───── Provided passage

It’s been a really interesting week in motorcycling. Apart from the excitement, thrills and spills of MotoGP, British Superbikes, the Kells and Skerries road races, there is a lot happening. It emerged this week that motorcycle manufacturers are considering halting or severely limiting the development of 125cc bikes. In the UK, these bikes make up 40% of all bikes owned. It seems that the threat from competitors focussed on electric scooters and bikes have dampened the enthusiasm for the beloved 125cc engined bike.
Actual riding, or what is taught to riders, has been debated this week. Issues of how to recognise the difference between skill, competence and expertise have produced some interesting discussions. At its heart is the insistence of motorcycle training organisations relying on a single model for learning advanced riding skills. The ‘we’ve always done it this way’ and ‘major service organisations use this model’, seems to shut down discussions about alternative and/or complementary models of how to make riding safer for everyone. A riding life is both complex and complicated, so shouldn’t we be reflecting on what can be learned in various riding environments, rather than trying to shoehorn the experience into a single learning model. Just a thought.
IAM RoadSmart started a campaign to ensure that motorcycles are part of an integrated transport solution. When commuting, motorcycles are more frugal, manoeuvrable, less damaging and less polluting than other forms of transport. It’s time to promote the motorcycle as part of a sustainable transport solution for the future. In another development, the NMC has met with Trudy Harrison (Minister for Rural Affairs). They gained agreement on the responsible use of Green Lanes for all users, including motorcyclists.
One area of motorcycle development that we have to question is the utility value of technology. As if the view of the open road and the instrument panel on the bike were not enough eye candy, BMW has decided to develop a head-display through connected spectacles. Connecting to the BMW app, the HDU puts navigation, speed and selected gear data in the rider’s line of sight. The problem? The data is also on the dashboard of the bike! Riders need a clear and wide field of view to keep them safe.

──────────
───── The data

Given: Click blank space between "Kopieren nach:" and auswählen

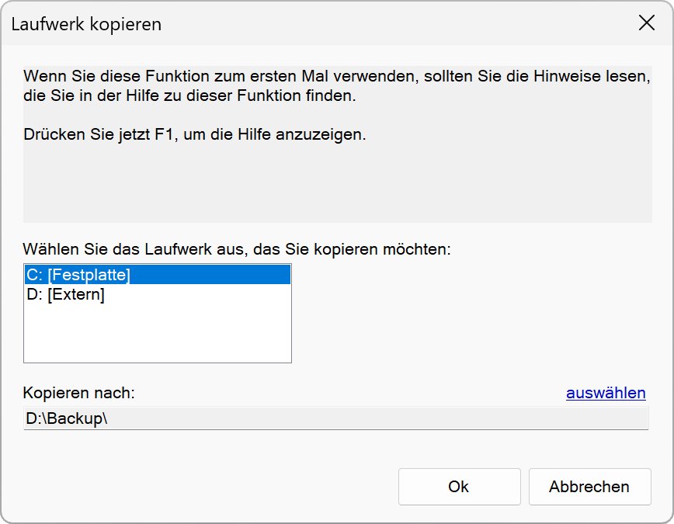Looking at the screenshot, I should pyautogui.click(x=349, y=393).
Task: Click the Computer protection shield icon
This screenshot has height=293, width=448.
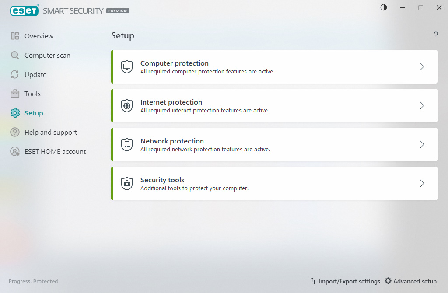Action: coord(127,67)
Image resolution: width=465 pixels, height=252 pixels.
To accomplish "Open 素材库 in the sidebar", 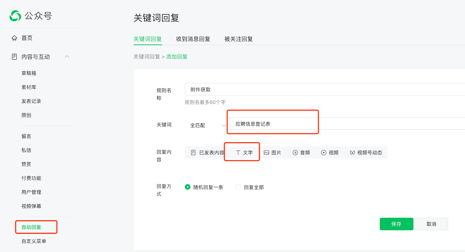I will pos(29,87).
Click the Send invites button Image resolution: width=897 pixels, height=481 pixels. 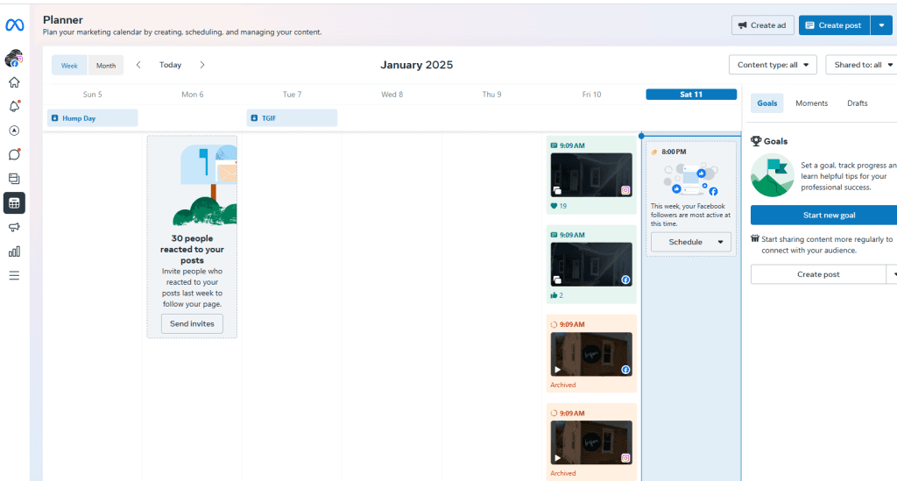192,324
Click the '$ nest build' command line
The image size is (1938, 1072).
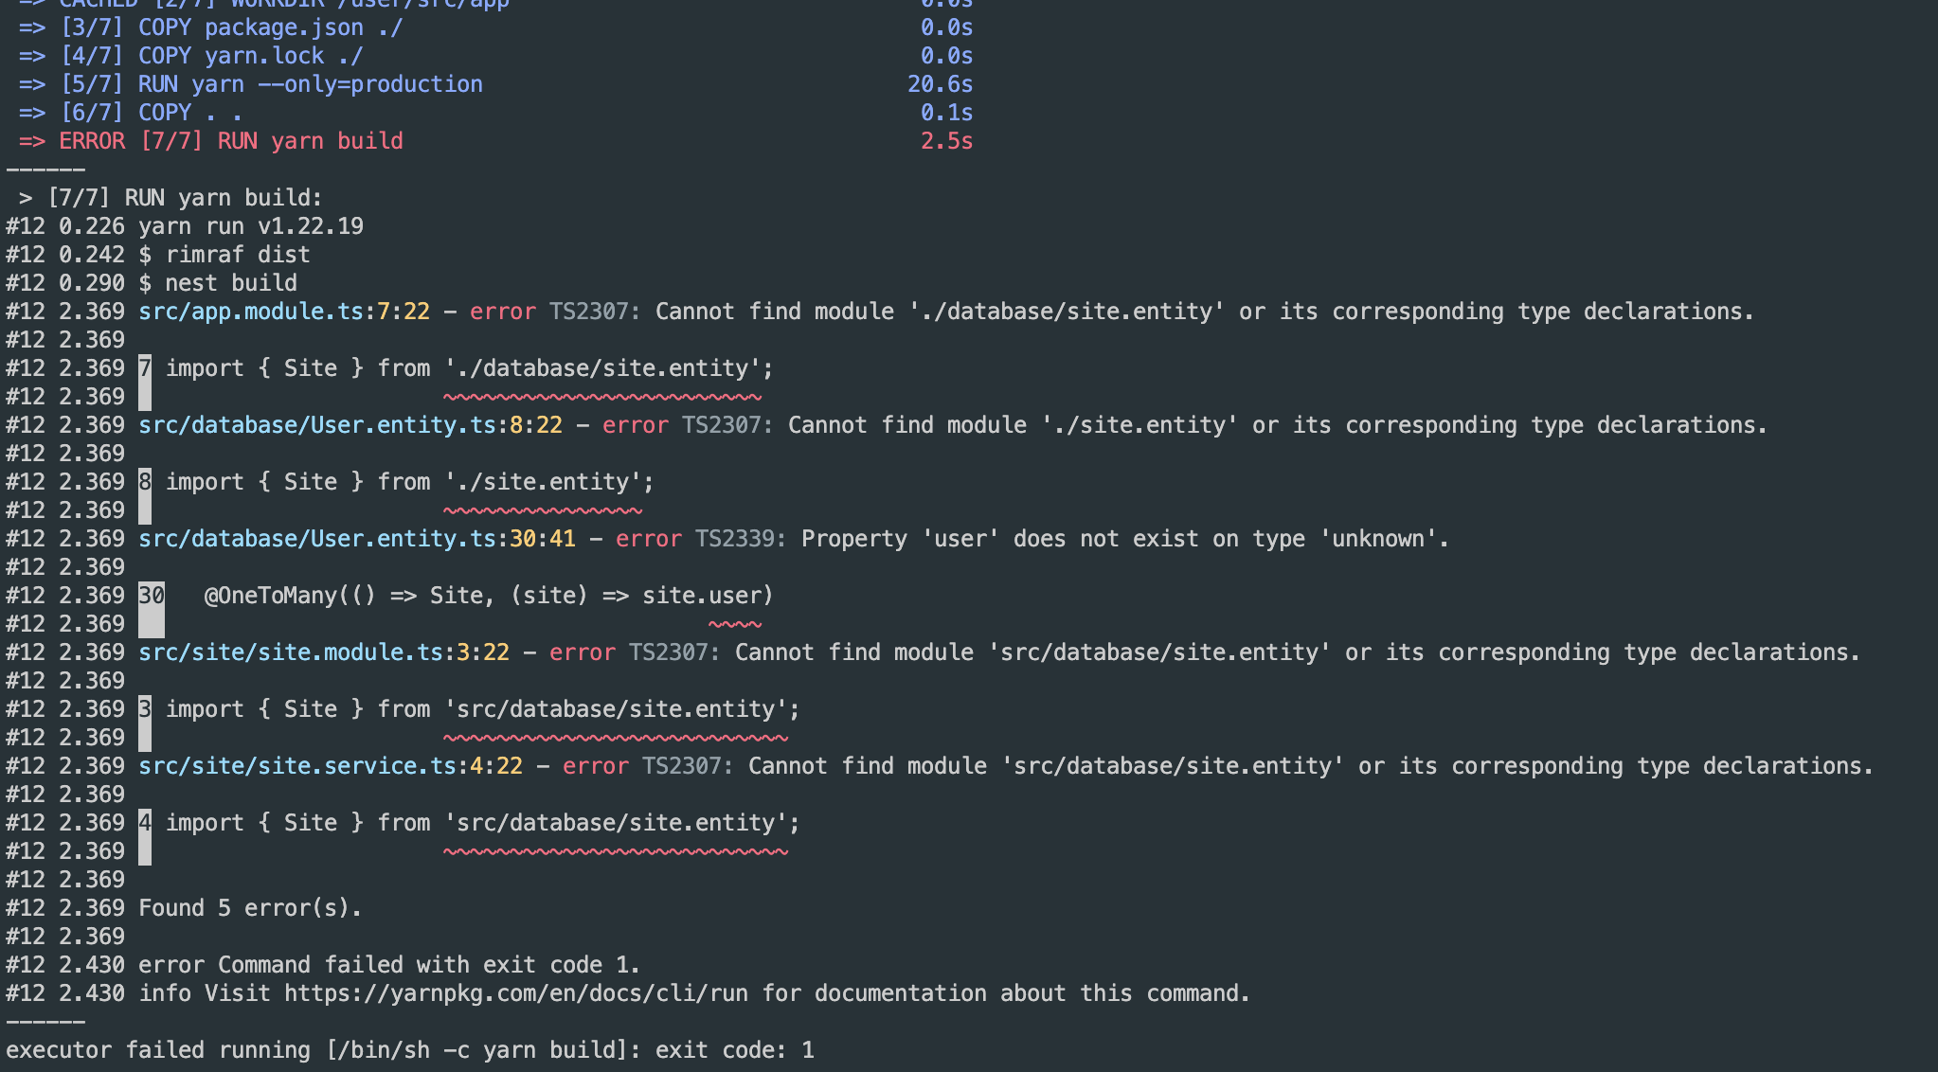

──────────

* _Tasks and exercises_:
1. Render everything in the entries from the line containing "Click the '$ nest build' command line" down to the end of the entries as a numbered list, dropping blank lines and omitting the pictures.
2. Write the next part of the motorcycling week roundup, picking up after its final sentence.

* _Answers by task_:
1.
1. Click the '$ nest build' command line
2. The image size is (1938, 1072).

2.
There is also an interesting development in winglets. In addition to adding increased downforce when cornering, BMW has found another use for winglets. They have stuck LED lights in them. We will have to wait to judge whether they improve the visibility of a bike to other road users. I have my doubts.
When you are dipping your toe into the brand new world of electric motorcycles, it seems there is some way to go for reliable charging. Taking your new, £24,000+, bike to the local shops might leave you stranded when the charging system doesn’t work. There are too few charging stations at present and one MCN journalist found that life with an electric bike can be both annoying and frustrating. Especially, when even the manufacturer’s helpline can’t help. Yes, they did reboot everything!
Your first motorcycle can become a treasured possession evoking happy memories and perhaps some frustrations too. There is a fascinating video on rebuilding a 1989 Honda CG125. With a lot of hard work and dedication, it was turned into a cafe racer. You can also read about the lost Indian. Lastly, there is the heroic tale of Ana Greschishkina. After completing a record-breaking round the world trip, she returned home to a war-torn country. Find out what she did next? Happy reading.
Helping the Whiteknights Blood Bikes
We are stepping up our partnership with the Whiteknights Blood Bikes. When attending promotional events, the Whiteknights often get people wanting to volunteer to be a Blood Biker. Of course, they always steer them to the SAM Group to complete advanced rider training. The Whiteknights need help from SAM members to explain, encourage and support potential Associates to take up advanced rider training. SAM Members can you help out? We need volunteers to help out at any future events.
Ways to stay in touch with your Club!
It’s really easy to stay in touch with your Club! We provide emails, a website and use social media accounts for you to contact us. All of which is free of any cost to the Club. If you are not getting the Club information circulated, or simply want to tell us something, just let us know at email@example.com. We’ll be happy to ensure that we stay in touch with you. You can also now sign up for Club emails on the SAM website.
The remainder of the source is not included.